As part of its ongoing nationwide surveillance, the CDSCO routinely collects drug samples from retail outlets, hospitals, and distributors, which are then tested at government-run laboratories. In April alone, 60 drug samples were found to be Not of Standard Quality (NSQ), indicating a serious breach of regulatory standards.
Among the failed products were commonly used formulations including carboxymethylcellulose sodium eye drops (artificial tears), bupivacaine hydrochloride injection (a local anaesthetic), and calcium carbonate with vitamin D3 tablets. These were traced back to lesser-known MSME firms such as Gidsha Pharmaceuticals (Gujarat), Martin and Brown Biosciences (Himachal Pradesh), Sai Parenterals (Hyderabad), and Nestor Pharmaceuticals (Faridabad). Attempts to contact these companies for comment were unsuccessful.

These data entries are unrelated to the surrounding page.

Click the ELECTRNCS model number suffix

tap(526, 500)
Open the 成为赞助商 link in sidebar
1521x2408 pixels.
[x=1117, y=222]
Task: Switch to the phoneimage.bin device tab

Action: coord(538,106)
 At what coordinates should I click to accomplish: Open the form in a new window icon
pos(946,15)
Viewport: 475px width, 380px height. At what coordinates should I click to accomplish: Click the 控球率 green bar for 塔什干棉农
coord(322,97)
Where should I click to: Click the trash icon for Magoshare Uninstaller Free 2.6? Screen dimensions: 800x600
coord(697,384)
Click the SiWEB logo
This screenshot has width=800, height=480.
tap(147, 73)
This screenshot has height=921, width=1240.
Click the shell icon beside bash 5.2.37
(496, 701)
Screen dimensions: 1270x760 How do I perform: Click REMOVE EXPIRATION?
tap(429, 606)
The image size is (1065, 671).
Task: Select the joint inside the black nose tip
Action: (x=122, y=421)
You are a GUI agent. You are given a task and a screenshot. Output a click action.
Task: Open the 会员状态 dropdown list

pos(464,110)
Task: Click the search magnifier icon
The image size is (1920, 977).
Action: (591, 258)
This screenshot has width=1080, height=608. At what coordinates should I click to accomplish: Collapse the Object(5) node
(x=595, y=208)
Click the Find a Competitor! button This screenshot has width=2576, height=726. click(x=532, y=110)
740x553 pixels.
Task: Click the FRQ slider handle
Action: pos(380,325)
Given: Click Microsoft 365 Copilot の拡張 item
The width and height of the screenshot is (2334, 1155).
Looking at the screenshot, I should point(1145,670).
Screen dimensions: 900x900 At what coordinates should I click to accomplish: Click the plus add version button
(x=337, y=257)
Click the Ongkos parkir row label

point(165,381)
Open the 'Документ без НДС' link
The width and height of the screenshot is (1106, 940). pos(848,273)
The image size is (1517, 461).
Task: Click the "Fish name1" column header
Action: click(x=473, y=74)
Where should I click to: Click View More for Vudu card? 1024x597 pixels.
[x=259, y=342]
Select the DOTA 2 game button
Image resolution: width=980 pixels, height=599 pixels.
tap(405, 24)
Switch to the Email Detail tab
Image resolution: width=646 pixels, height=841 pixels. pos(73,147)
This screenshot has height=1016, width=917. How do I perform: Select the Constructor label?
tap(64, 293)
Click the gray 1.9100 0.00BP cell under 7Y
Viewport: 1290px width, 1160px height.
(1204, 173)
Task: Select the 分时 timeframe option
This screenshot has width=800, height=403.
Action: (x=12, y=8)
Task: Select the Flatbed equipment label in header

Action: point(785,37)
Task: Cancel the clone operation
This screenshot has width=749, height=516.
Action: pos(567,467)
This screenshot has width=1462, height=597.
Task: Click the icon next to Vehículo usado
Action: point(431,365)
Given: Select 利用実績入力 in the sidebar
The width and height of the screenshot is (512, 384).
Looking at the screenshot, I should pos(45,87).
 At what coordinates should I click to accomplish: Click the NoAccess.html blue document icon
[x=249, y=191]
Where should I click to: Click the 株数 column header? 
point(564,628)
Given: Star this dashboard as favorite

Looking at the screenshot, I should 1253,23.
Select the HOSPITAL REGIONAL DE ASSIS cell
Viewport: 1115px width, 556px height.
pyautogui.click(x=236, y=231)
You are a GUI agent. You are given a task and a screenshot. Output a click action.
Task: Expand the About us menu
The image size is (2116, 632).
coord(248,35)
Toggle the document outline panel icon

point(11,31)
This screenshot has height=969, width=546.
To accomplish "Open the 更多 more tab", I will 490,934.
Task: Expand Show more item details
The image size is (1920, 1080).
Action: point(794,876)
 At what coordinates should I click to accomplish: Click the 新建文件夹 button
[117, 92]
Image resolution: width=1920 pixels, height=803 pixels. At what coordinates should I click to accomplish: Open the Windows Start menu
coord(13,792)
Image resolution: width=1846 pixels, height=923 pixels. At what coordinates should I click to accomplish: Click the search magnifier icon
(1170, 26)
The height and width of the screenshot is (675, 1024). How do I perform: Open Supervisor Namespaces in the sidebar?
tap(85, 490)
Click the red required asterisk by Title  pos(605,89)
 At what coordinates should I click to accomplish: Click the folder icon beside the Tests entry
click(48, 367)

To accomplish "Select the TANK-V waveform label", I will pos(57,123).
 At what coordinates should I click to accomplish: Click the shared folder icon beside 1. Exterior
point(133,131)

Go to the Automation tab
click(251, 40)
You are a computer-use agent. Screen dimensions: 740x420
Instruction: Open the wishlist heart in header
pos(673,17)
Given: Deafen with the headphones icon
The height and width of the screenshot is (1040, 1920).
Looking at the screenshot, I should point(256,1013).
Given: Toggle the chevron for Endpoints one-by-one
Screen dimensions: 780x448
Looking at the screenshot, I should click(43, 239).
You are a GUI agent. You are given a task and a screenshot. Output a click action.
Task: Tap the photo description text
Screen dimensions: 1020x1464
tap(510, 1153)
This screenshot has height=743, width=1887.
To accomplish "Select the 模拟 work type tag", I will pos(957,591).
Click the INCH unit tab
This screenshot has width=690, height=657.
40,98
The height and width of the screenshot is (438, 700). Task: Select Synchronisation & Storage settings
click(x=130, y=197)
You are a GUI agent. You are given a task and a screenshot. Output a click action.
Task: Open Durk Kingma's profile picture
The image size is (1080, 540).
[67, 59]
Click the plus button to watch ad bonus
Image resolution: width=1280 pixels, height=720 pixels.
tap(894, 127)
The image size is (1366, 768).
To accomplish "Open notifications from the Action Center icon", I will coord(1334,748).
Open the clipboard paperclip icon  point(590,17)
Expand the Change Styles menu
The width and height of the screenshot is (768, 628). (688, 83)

"This is not an isolated issue — it's part of a larger, ongoing trend," said a senior official familiar with the regulatory oversight. “A significant portion of MSME drug manufacturers have been routinely flagged for quality violations, prompting the health ministry to introduce stricter manufacturing standards under revised guidelines.”
The data echoes earlier findings from 2023, when a nationwide risk-based inspection (RBI) campaign revealed that over 65% of MSME pharma companies were producing drugs that failed quality checks. Approximately 30% of these companies were issued stop production orders (SPOs) after failing compliance audits, with 68% of their product samples testing below acceptable standards.
This surge in regulatory scrutiny follows global concerns about the quality of Indian-made medicines, particularly after reports emerged linking contaminated cough syrups to the deaths of children in The Gambia last year. In response, the CDSCO and state-level drug inspectors launched a widespread crackdown to root out spurious and substandard pharmaceuticals.
Investigators have attributed many of these failures to deficiencies in infrastructure, inadequate quality control systems, and gaps in manufacturing process knowledge. “There is a strong link between poor-quality drugs and the overall condition of the production facilities,” an official noted. “Some companies repeatedly fail with the same product across multiple inspections, suggesting systemic issues.”
The recurring lapses have also renewed calls to urgently revamp India’s Good Manufacturing Practices (GMP) regulations and enforce stricter Quality Management Systems (QMS) across the industry — especially within the MSME sector, which forms the backbone of India’s pharmaceutical manufacturing base but often lacks the resources and oversight of larger players.
As the government tightens the regulatory net, the pressure is mounting on small and medium drugmakers to invest in upgrading their operations or risk being pushed out of an increasingly quality-conscious market.